U.N. Human Rights Council’s Sparring Over Cuban Human Rights

This September the U.N. Human Rights Council  in Geneva, Switzerland has encountered two items relating to Cuba: (a)  a Council reprimand of Cuba for its alleged punishing some of its citizens for cooperating with the U.N. on human rights and (b) Cuba’s human rights record.

The Council’s Reprimand

On September 20 the U.N. Human Rights Council reprimanded Cuba by putting it on a list of 29 states that have “punished people, through intimidation and reprisals, for cooperating with the UN on human rights.”  Such reprisals and intimidation include travel bans, asset-freezing, detention and torture.[1]

The  29 states on the list are Algeria, Bahrain, Burundi, China, Cuba, Egypt, Eritrea, Honduras, India, Iran, Israel, Mauritania, Mexico, Morocco, Myanmar, Oman, Pakistan, Rwanda, Saudi Arabia, South Sudan, Sri Lanka, Sudan, Tajikistan, Thailand, Turkey, Turkmenistan, United Arab Emirates, Uzbekistan and Venezuela. (The nine in bold along with 38 other U.N. members are elected by the U.N. General Assembly to serve on the Council.)

The report said the  following about Cuba:

“On 18 October 2016, some mandate holders raised with the [Cuban] Government allegations of harassment and reprisals against human rights defenders and members of the Cubalex Legal Information Center for their cooperation with the United Nations in the field of human rights (see A/HRC/34/75, CUB 3/2016). The allegations were mainly in relation to advocates’ cooperation with the Human Rights Council, its special procedures and the universal periodic review mechanism, and took the form of stop and questioning at the airport and harassment by immigration agents. Additionally, on 23 September 2016, the offices of Cubalex Legal Information Center were raided (CUB 3/2016).” (Report, Section V.B.5.)[2]

The Council’s Assistant Secretary-General, Andrew Gilmour, said, “There is something grotesque and entirely contrary to the Charter and spirit of the United Nations, and particularly this Council, that people get punished, through intimidation and reprisals, for cooperating with the U.N. on human rights,”

·····

→ TASK REQUIREMENTS:
A. According to the article on the U.N. Human Rights Council and Cuba, on what date were the offices of the Cubalex Legal Information Center raided?
B. Continue the article on the U.N. Human Rights Council's sparring over Cuba from the point where it stops.
The saved entries that follow have no connection to the article on the Cuban human rights dispute.

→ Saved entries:
·····

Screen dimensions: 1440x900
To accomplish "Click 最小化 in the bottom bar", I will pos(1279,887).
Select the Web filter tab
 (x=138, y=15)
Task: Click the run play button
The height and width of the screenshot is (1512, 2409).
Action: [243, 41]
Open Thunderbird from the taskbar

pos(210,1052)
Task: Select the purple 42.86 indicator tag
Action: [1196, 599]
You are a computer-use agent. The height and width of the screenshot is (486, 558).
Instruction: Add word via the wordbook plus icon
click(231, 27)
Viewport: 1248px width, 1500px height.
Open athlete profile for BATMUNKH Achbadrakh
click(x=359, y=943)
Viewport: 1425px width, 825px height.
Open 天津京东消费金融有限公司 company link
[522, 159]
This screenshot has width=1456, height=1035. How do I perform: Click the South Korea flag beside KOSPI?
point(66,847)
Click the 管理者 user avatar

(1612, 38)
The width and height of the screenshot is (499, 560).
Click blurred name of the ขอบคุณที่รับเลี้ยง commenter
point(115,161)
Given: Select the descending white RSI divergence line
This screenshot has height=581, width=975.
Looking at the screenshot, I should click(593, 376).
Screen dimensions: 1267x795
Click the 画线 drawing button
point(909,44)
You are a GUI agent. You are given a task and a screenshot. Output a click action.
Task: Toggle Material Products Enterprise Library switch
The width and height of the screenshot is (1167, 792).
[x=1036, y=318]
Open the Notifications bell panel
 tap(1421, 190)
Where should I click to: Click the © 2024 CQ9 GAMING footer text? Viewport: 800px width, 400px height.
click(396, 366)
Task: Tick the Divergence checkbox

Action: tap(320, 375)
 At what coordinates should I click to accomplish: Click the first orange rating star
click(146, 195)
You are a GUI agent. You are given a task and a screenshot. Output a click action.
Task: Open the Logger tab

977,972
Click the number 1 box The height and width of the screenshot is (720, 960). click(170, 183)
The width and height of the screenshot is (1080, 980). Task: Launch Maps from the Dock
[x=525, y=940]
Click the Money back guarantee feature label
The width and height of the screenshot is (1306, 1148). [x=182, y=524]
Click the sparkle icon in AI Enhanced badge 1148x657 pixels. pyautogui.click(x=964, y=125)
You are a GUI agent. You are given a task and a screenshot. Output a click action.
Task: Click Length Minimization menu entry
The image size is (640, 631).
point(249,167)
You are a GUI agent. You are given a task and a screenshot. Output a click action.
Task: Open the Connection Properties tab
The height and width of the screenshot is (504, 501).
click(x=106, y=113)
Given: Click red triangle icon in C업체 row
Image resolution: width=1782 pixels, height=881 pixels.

·····

→ TASK-BY-TASK ANSWERS:
A. 23 September 2016

B.
Complaint about Cuba’s Human Rights

On September 19, under the Council’s Agenda Item 4: “Human Rights Situations Requiring Council Attention,” a U.S. diplomat expressed U.S.’ deep concern about the human rights situation in Syria, the Democratic Republic of Congo, Burundi, Sudan, Myanmar, South Sudan, Russia, Iran, Democratic Republic of Congo, (North Korea), China, DPRK (North Korea), Hong Kong, Belarus, Turkey, Venezuela and Cuba. (Emphasis added.)[3]

The diplomat’s statement about Cuba was very short: “We urge Cuba to release political prisoners and cease the harassment of civil society groups.” (Emphasis in original.)

The U.S. statement about Venezuela, Cuba’s closest ally, was longer. It said, “We condemn the Maduro regime’s repressive actions to violate human rights including by suppressing dissent and peaceful protests in Venezuela.  We call on it to dissolve the illegitimate Constituent Assembly and restore Venezuela’s democratic institutions; hold free, fair, and credible elections as soon as possible; and provide humanitarian assistance for the Venezuelan people.” (Emphasis in original.)

Cuba’s Response.

The same day (September 19), Cuba’s Permanent Representative to the Council, Ambassador Pedro L. Pedroso Cuesta, made the following longer response:[4]

  • “Is it politicization, double standards and selectivity, [all] bad practices, that will end up prevailing in the work of the Human Rights Council? Many of us hope not.”
  • “However, what we have heard in the debate of this theme, as well as in others last week, suggests that some promote that this is the way to go by this body.”
  • “Several countries continue to seek to stand as paradigms for the promotion and protection of human rights and use this and other agenda items to criticize other countries, while xenophobia, racism and intolerance increase in their own territories to a highly worrying level.”
  • “How can one think they are seriously concerned about human rights situations in countries of the South, when they promote wars and interventions against them, and then ignore or keep their hands off the suffering they caused with these actions to citizens whose rights are supposedly sought to improve?”
  • “Why do they oppose implementing the right to development and thereby improve the situation of millions of people living in poverty?”
  • “Cuba rejects manipulation for political ends and double standards in the treatment of human rights. The accusations against my country made by the [U.S.] representative, as well as unfounded, are inconsistent with the need to promote an objective, non-politicized and non-discriminatory debate on human rights issues.”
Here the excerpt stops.